Despite Regeneron’s impressive high-dose Eylea data, its high-stakes launch is delayed thanks to an unexpected FDA rejection.
The FDA turned down the closely watched eye med because of manufacturing problems the agency spotted at a third-party drug filler, Regeneron said in a release.
The FDA didn’t flag any issues with the med’s efficacy and safety or its labeling and drug substance manufacturing and didn’t request additional clinical data, the company said.
In a race against Roche’s Vabysmo, Regeneron and its partner Bayer’s application for the 8 mg Eylea (aflibercept) version was accepted in February, hoping for approval in wet age-related macular degeneration, diabetic macular edema and diabetic retinopathy.
Despite the hurdle, Regeneron remains “committed to working closely with the FDA and the third-party filler” to introduce the high-dose drug, the company said.

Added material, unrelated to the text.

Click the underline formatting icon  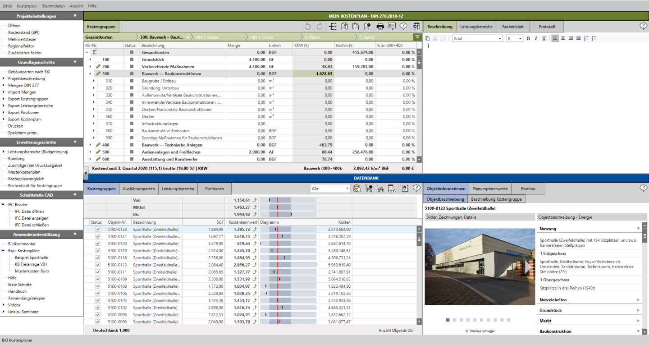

A Regeneron spokesperson declined to comment on the identity of the filler or where it’s located.
Elsewhere, the FDA recently published a Form 483 against an Eli Lilly plant in Indianapolis after an inspection in October. FDA staffers cited deficiencies at the facility’s drug filling lines. The agency in April also rejected Lilly’s ulcerative colitis prospect mirikizumab over manufacturing-related shortfalls.
High-dose Eylea has shown stellar efficacy results, which analysts from RBC Capital Markets in September said will “likely support approvability and some degree of market conversion to high dose Eylea.”
Regeneron released new two-year data on the high-dose version almost simultaneously with the complete response letter announcement. The trial showed that 89% of patients given a dose intended to last 12 weeks maintained that schedule through the two years, while 83% assigned to the 16-week schedule maintained that regimen. By the end of two years, 43% of patients met the bar for a dosing interval that lasts over 20 weeks.
High-dose Eylea is “the first to demonstrate that patients with diabetic macular edema can immediately be treated with every 12- or 16-week dosing after their initial monthly doses and experience lasting vision control,” said Regeneron’s president and chief scientific officer George Yancopoulos, M.D., Ph.D.
The new data could give Eylea an edge on Vabysmo, setting it up for a heated market battle once Regeneron sorts out the manufacturing hiccups. The high-dose version is still under review in Europe and Japan, with planned submissions in additional countries, Regeneron noted in its statement.